Le comble, notre société, pervertie par certaines traditions royales encore prégnantes dans la conscience collective, attend des autorités, des kilifa qu’ils soient riches, qu’ils apportent leur soutien aux personnes défavorisées, qu’ils sachent résoudre les problèmes individuels qui leurs sont soumis, qu’ils arrosent de gros billets de banques les myriades de griots qui les suivent, qu’ils aient de grandes et belles maisons richement équipées, qu’ils roulent dans de grosses voitures. Les autorités doivent sortir du lot!Une autorité dans une foule doit être visible par tout le monde. Une autorité ne doit pas être humble!
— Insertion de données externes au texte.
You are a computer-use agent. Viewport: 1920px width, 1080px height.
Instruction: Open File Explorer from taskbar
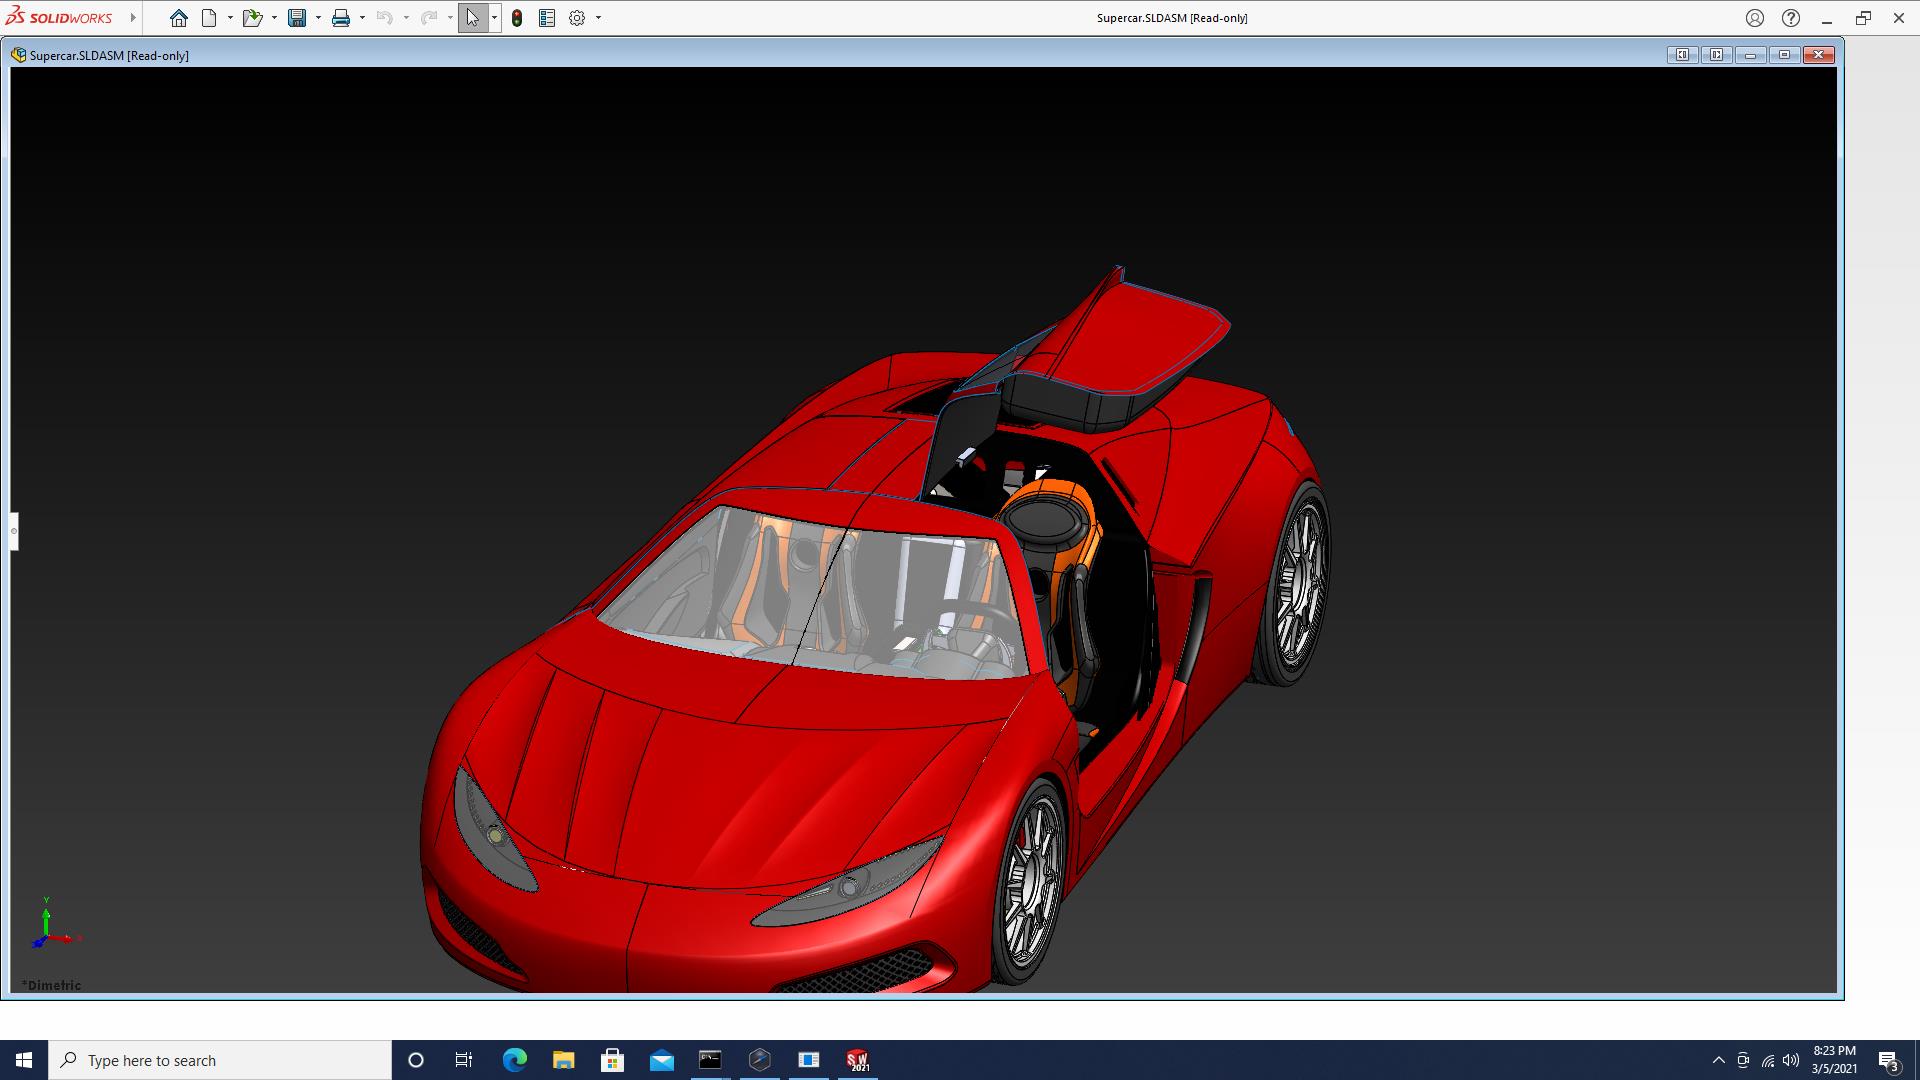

C’est comme si l’autorité pour se faire connaître et reconnaître doit être arrogante.
Évidemment le corollaire inévitable est l’accaparement des biens communs au service du train de vie, du confort, de l’apparence et de la famille du kilifa, de l’autorité.
Hier l’individu pauvre, sans aucune considération sociale, en peu de temps est devenu subitement riche, adulé, dépensier et propriétaire d’un patrimoine sorti tout droit de la caverne d’Alibaba.
La transformation de notre pays passera par l’éradication de ces tares qui sont les ferments de la corruption, de la concussion, du népotisme, de l’inégalité, de l’iniquité et de l’injustice.
La volonté d’apparaître pour ce qu’on est pas est aussi le cancer qui détruit nos institutions et porte à des niveaux de responsabilité des personnes qui n’en ont ni la compétence, ni l’expérience et encore moins le mérite.
Évidemment le pouvoir politique en porte la responsabilité première.
Cependant si elle est une bataille que doivent porter en premier les autorités politiques, elle concerne en réalité toute la population sénégalaise.
Ayons le courage d’être ce que nous sommes pour vivre dignement et mourrir heureux.